Page - A fixed size region within the file on a 2 or 4K boundry. All
data in the file exists inside pages.
System Table - Tables in Access generally starting with "MSys". The 'Flags'
field in the table's Catalog Entry will contain a flag in one
of two positions (0x80000000 or 0x00000002). See also the TDEF
(table definition) pages for "System Table" field.
Catalog Entry - A row from the MSysObjects table describing another database
object. The MSysObjects table definition page is always at
page 2 of the database, and a phony tdef structure is
bootstrapped to initially read the database.
Page Split - A process in which a row is added to a page with no space left.
A second page is allocated and rows on the original page are
split between the two pages and then indexes are updated. Pages
can use a variety of algorithms for splitting the rows, the
most popular being a 50/50 split in which rows are divided
evenly between pages.
Overflow Page - Instead of doing a full page split with associated index writes,
a pointer to an "overflow" page can be stored at the original
row's location. Compacting a database would normally rewrite
overflow pages back into regular pages.
Leaf Page - The lowest page on an index tree. In Access, leaf pages are of
a different type than other index pages.
UCS-2 - a two byte unicode encoding used in Jet4 files.
Covered Query - a query that can be satisfied by reading only index pages. For
instance if the query
"SELECT count(*) from Table1 where Column3 = 4" were run and
Column3 was indexed, the query could be satisfied by reading
only indexes. Because of the way Access hashes text columns
in indexes, covered queries on text columns are not possible.
Pages
-----
At its topmost level, a MDB file is organized into a series of fixed-size
pages. These are 2K in size for Jet3 (Access 97) and 4K for Jet4 (Access
2000/2002). All data in MDB files exists within pages, of which there are
a number of types.
The first byte of each page identifies the page type as follows.
0x00 Database definition page. (Always page 0)
0x01 Data page
0x02 Table definition
0x03 Intermediate Index pages
0x04 Leaf Index pages
0x05 Page Usage Bitmaps (extended page usage)
0x08 ??
Database Definition Page
------------------------
Each MDB database has a single definition page located at beginning of the
file. Not a lot is known about this page, and it is one of the least
documented page types. However, it contains things like Jet version,
encryption keys, and name of the creating program. Note, this page is
"encrypted" with a simple rc4 key starting at offset 0x18 and extending for
126 (Jet3) or 128 (Jet4) bytes.
Offset 0x14 contains the Jet version of this database: 0x00 for 3, 0x01 for 4,
0x02 for 5, 0x03 for Access 2010.
This is used by the mdb-ver utility to determine the Jet version.

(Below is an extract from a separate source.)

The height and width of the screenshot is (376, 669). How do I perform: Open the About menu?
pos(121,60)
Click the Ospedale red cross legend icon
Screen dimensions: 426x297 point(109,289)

The 20 bytes (Jet3) or 40 bytes (Jet4) starting at 0x42 are the database
password. In Jet4, there is an additional mask applied to this password
derived from the database creation date (also stored on this page as 8 bytes
starting at offset 0x72).
The 4 bytes at 0x3e on the Database Definition Page are the database key.
The 2 bytes at 0x3C are the default database code page (useless in Jet4?).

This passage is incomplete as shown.